Particles.cs MetaData

Hi all,

I was able to extract/open the metadata contained in the particles.cs file of my homogenous refinement. Does anyone know what the following headers mean?
alignments3D: error, error_min, resid_pow, image_pow, cross_cor

I know Relion outputs headers for Refine3D particles. Are any of the above parameters similar to Relion’s LogLikeliContribution parameter? Thanks!

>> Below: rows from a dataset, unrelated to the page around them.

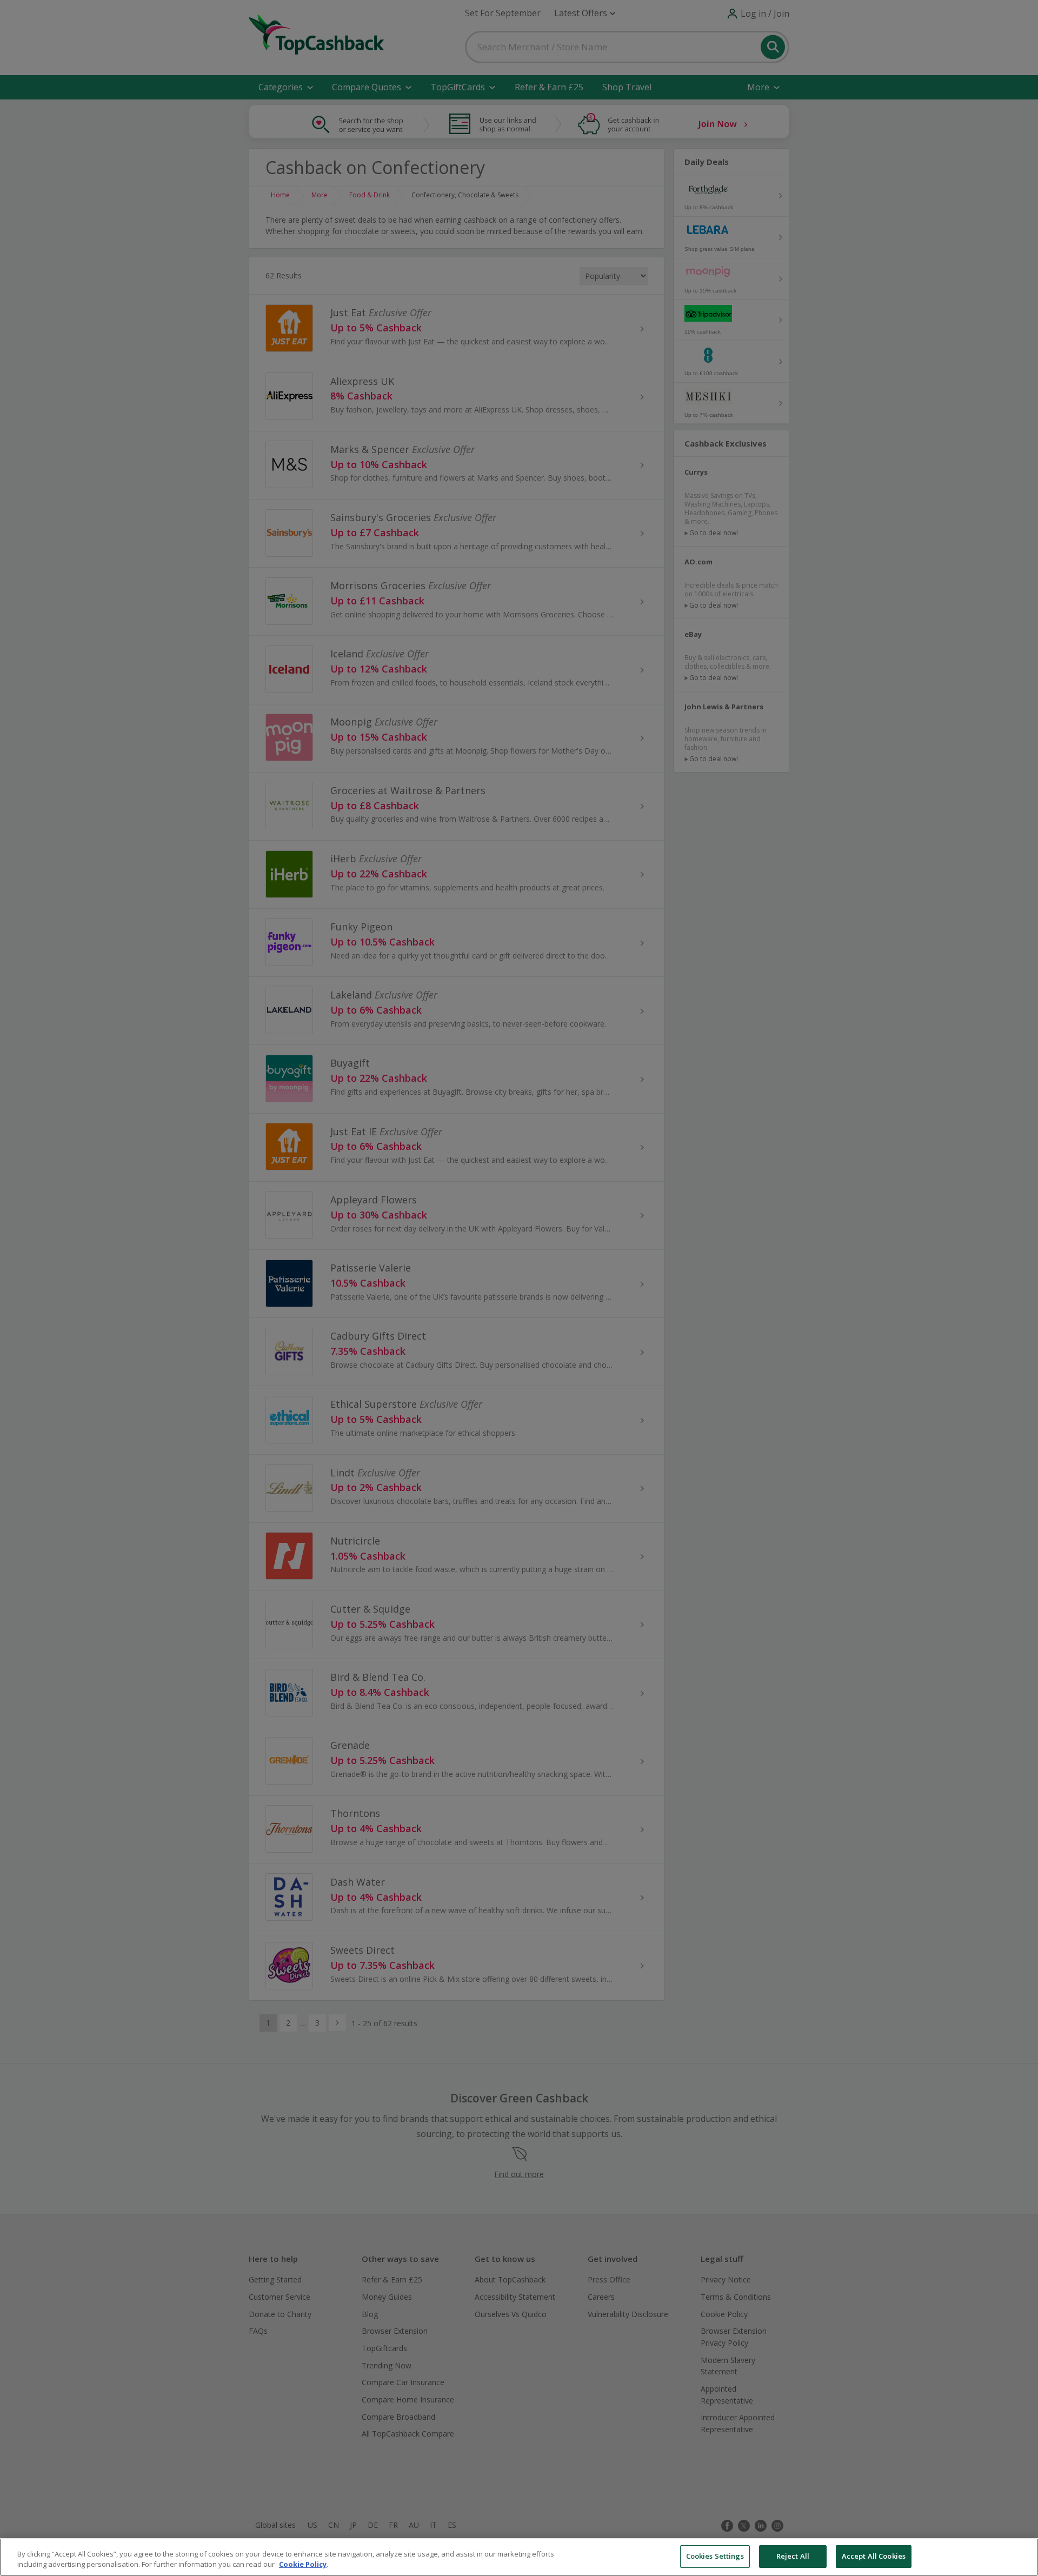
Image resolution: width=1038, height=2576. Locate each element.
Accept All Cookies (874, 2556)
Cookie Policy (303, 2565)
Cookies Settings (715, 2556)
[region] (519, 2557)
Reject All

Go ahead and read the code for on my github, you can figure out what the headers mean. Phi represents probabilities (e.g. class membership), cross_cor is I think the cross correlation in projection matching, and so forth. The log likelihood contribution is a post factor measure of the contribution, I imagine the cross correlation will work better as a score for rejecting particles if that’s what you want to do.

Hey Daniel, thanks for the advice! I noticed that your GitHub code has “none” next to the parameters I mentioned above. These are the outputs for Cryosparc_Pxx_Jxx_00x_particles.cs. Because per-image indicators can help filter out bad images in Relion, I wondered if any of these parameters could be used for the same purpose.

I believe image_pow and cross_corr are likely to be the most useful for filtering. I’m not sure but I imagine the former is the DC component of the particle power spectrum and the latter is a straightforward cross-correlation from projection matching or a related probability based measure of similarity. The first thing I would try is a 2D scatter plot of the cross_corr vs. image_pow.

In my experience, no number from Relion is useful for filtering. I think it’s because the NrSignificantSamples and MaxValueProbDistribution are somewhat indirect, and the LogLikeliContribution is a post-facto measure based on the final map so doesn’t necessarily scale as expected with the “goodness” of a particle. For me, the distributions of the Relion numbers all tend to be unimodal and long-tailed. In contrast, the score used by Frealign and cisTEM seems to work quite well. The distribution is usually bimodal and easily split into “good” and “bad” particles.